Amy Hagstrom Miller, CEO of the group, told the AP in a statement that “providing abortion care in Indiana has not been easy,” but it was “grateful to the courts for upholding the right to evidence-based abortion care by overturning these unjust and burdensome regulations”.

The state’s Republican Attorney General Todd Rokita, who defended the law, said he may appeal the ruling in higher court.

“We will continue to fight to defend Indiana’s commonsense abortion laws and to build a culture of life in Indiana,” he said in a statement.

If the telemedicine abortion ban had stood, it likely would’ve restricted abortion access in the state, especially during the pandemic when many couldn’t or wouldn’t attempt in-person medical care.

The deeply conservative state has attempted numerous abortion restrictions in recent years, including a law blocked by a federal judge earlier this year requiring doctors to tell women about a disputed “abortion reversal” treatment. Judge Barker in 2019 also struck down a ban on a common second-trimester abortion procedure.

These policies have had their desired effect: according to a 2018 analysis from the Kaiser Family Foundation, Indiana had one of the lowest abortion rates in the country, ranked 35th out of 50 states with 6.2 abortions per thousand people, among those aged 15 to 44.

The year 2021 has been the most restrictive for abortions since the landmark Roe v Wade Supreme Court decision in 1973 guaranteeing abortion rights, according to the Guttmacher Instititute, a sexual and reproductive rights group. There have already been 90 new abortion restrictions passed since the beginning of the year.

“Many of these actions took place in the beginning of the year, despite the need for state legislatures to address critical issues ranging from racial equity to the COVID-19 response and pandemic-related health care,” the institute wrote in a July report, adding, “The 2021 abortion restrictions amplify the harm of earlier ones: Each additional restriction increases patients’ logistic, financial and legal barriers to care, especially in regions where entire clusters of states are hostile to abortion.”

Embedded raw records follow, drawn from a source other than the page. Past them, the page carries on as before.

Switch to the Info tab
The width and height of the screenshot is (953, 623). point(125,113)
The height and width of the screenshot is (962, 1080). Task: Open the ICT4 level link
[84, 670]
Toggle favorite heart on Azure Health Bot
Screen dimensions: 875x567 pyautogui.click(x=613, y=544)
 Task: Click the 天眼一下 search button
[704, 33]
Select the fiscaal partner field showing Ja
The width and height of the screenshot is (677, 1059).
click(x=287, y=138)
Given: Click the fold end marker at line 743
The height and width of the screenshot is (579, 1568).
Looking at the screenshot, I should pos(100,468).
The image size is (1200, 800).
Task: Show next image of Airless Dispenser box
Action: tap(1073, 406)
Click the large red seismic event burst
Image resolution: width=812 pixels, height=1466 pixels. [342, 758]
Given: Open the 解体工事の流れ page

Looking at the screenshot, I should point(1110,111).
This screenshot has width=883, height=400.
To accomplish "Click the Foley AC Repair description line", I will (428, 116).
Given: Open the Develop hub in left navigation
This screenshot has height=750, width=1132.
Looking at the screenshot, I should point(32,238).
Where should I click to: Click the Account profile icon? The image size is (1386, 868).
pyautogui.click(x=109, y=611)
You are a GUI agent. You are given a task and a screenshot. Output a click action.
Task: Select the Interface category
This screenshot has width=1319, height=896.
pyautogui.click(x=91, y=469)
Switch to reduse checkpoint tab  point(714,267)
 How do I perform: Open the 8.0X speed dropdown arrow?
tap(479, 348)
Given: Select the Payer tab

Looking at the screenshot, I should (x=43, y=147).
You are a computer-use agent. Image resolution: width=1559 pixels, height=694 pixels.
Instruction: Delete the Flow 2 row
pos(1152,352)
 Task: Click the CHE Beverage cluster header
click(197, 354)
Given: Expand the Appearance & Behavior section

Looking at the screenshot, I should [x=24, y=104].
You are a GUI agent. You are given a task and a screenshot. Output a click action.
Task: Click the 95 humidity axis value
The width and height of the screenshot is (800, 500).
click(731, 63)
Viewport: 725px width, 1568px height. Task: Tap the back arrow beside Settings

Republican-controlled states such as Arkansas and Oklahoma have passed near-total abortion bans, and others like Idaho, South Carolina, and Texas have following suit, with bans on abortions after six weeks, meaning most women only have a few-week period when they know they are pregnant and could get the procedure.

The Supreme Court of the US has also agreed to hear a case about Mississippi’s pre-viability abortion ban, and the state has asked the conservative-leaning high court to rule on Roe v Wade in the process.